MARTA General Manager Keith Parker proposed a budget Thursday that promised a revitalized transit authority within five years, with $111 million in reserves rather than falling off the fiscal cliff, as had been projected.
Especially relevant for riders: A 25-cent fare increase planned for the next fiscal year starting in July has been eliminated, to be replaced by a 15-cent increase in 2015 and subsequent 10-cent increases that aren’t as likely to spark patron backlash.
The proposal — which will go out for public comment and eventually to the board of directors for approval — would restore by 2018 about half of the level of service that was cut three years ago, through a combination of increased routes and increased rail and bus service. The plan also would reopen public restrooms in stations in 2015.
Getting there still may be a rough road. Parker’s budget is based on privatizing seven departments, including payroll and para-transit service — something the transit union has vowed to fight in court. Parker noted public employees currently running the affected departments could offer their own proposals in competition with proposals submitted by private enterprise.
The plan also cuts union benefits, especially in the areas of pensions and health care, both of which are prized by employees and will be the subject of a negotiated labor contract with the union this spring.
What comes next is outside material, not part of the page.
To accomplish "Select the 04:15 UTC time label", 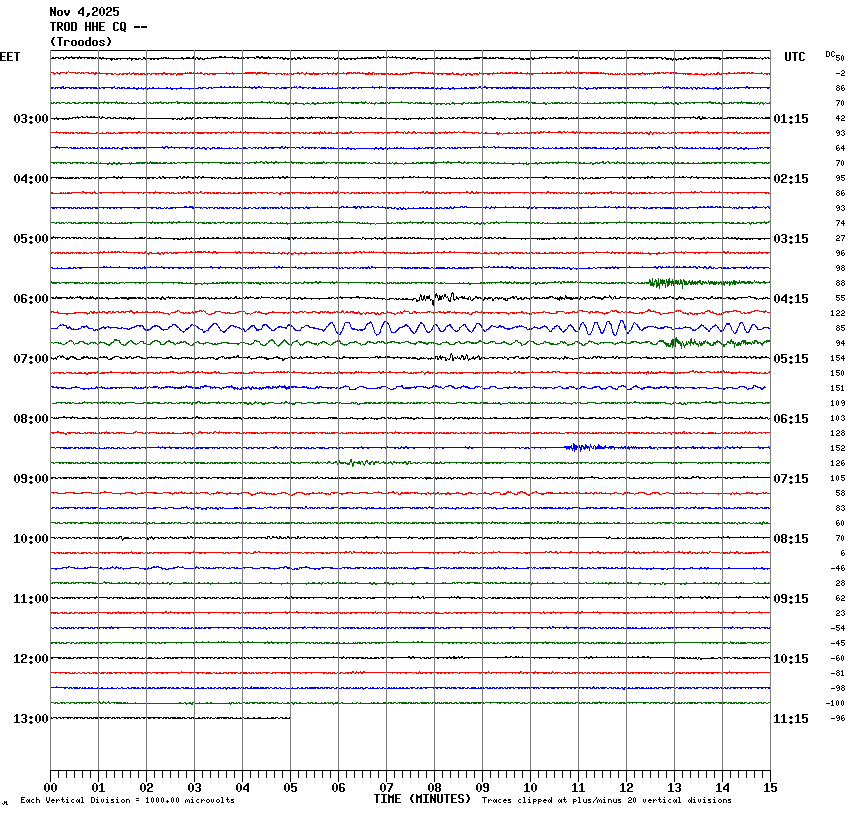I will tap(791, 299).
It also deletes 150 unfilled positions. The unfilled posts gave the agency’s finances a boost this fiscal year by helping turn a projected $36 million deficit in the operating budget to one that is now just under $1 million.
“We are looking at a balanced budget … where we will be increasing our reserves by year five and moving forward,” Parker said of the new projections. The agency previously was projected to lose $25 million to more than $30 million, with reserves “down to zero within a four- to five-year period,” he said.
State Rep. Mike Jacobs, R-Brookhaven, who chairs the committee overseeing MARTA, applauded the proposed outsourcing and cost controls, but said the plan’s success will be dependent on the labor contract with the Amalgamated Transit Union Local 732.
“I’m encouraged by the current trajectory, but it is all contingent upon continued smart management decisions,” said Jacobs, who failed to secure legislation this year that would have mandated MARTA privatize some departments and cut employee benefits. “I certainly hope that the union recognizes that a strong, vibrant, solvent MARTA is beneficial to them as well.”
Attempts to reach Curtis Howard, leader of the MARTA union, were unsuccessful Thursday, but he has made clear in the past that workers passed up fighting for raises — Parker said many haven’t had a raise in a decade — in return for good benefits.
The proposal includes a one-time payment to workers in December equal to 3 percent of their pay and an average raise of 3 percent 18 months later, but that would be based on merit and not on the increased cost of living.
“It is an all-in approach,” Parker said. “It brings customer relief, employee relief and fiscal relief without raising taxes. It doesn’t call for any new money from the state or any other group at this point. “
The five-year proposal closely follows the financial road map outlined by a management audit by the consulting firm KPMG last year. Auditors found MARTA spent $50 million annually over the national average in employee benefits and could save between $60 million and $142 million over five years by privatizing some functions.
Parker said the proposed budget incorporated 60 percent of the savings that KPMG projected. “We’ve taken a very conservative approach,” he said. “We have not put ourselves in jeopardy where we would have to increase fares more or cut service to stay on our path.”
He said the authority needed to “stabilize” rising pension costs — the KPMG report suggested moving new employees to a 401(k) plan — but declined to say how, adding that it would have to be negotiated with the union.
He also said that the health-care plan would have to be downgraded compared with what union negotiators had won in past years.
“MARTA’s health-care program has things it it that nobody else does,” said Parker, who became general manager in December. “We want to have health care that provides an incentive for people to come to work here and stay working here, but we don’t want it to be overkill where we are spending money on it that we could be investing back in employees and customers.”
The transit authority, the ninth-largest nationally and the only comparable one that doesn’t receive any direct state funding, will focus on making itself financially solvent before it again approaches the Legislature to seek another source of funding. Currently a one percent sales tax in Fulton and DeKalb counties and patron fares provide the bulk of the funding for operations and capital improvements.
Current funding is not enough to expand the system, which many experts say is critical to increasing ridership. But Jacobs, often a MARTA critic, said the transit authority may finally have gotten on a fiscally sound path.
“Perhaps we have turned a corner with Keith Parker,” he said. “I don’t think we would have been looking at the level of transformation that I hope to see if we were operating under the previous administration.”
MARTA in five years
— No fare increase in fiscal year starting July 1. Smaller incremental increases in subsequent years.
— Restored service in terms of routes and frequency
— Reopened public restrooms
— Security cameras on all trains and buses
— Some outsourced functions such as payroll and para-transit services
— Employee benefit cuts, such as rising pension and health-care costs.
— Employee merit raises
— Balanced budget
— Sustainable transit
Steve Visser has reported on MARTA for a year, focusing on finances, ridership and security. He also has reported on public safety, courts, the homeless and mental health issues.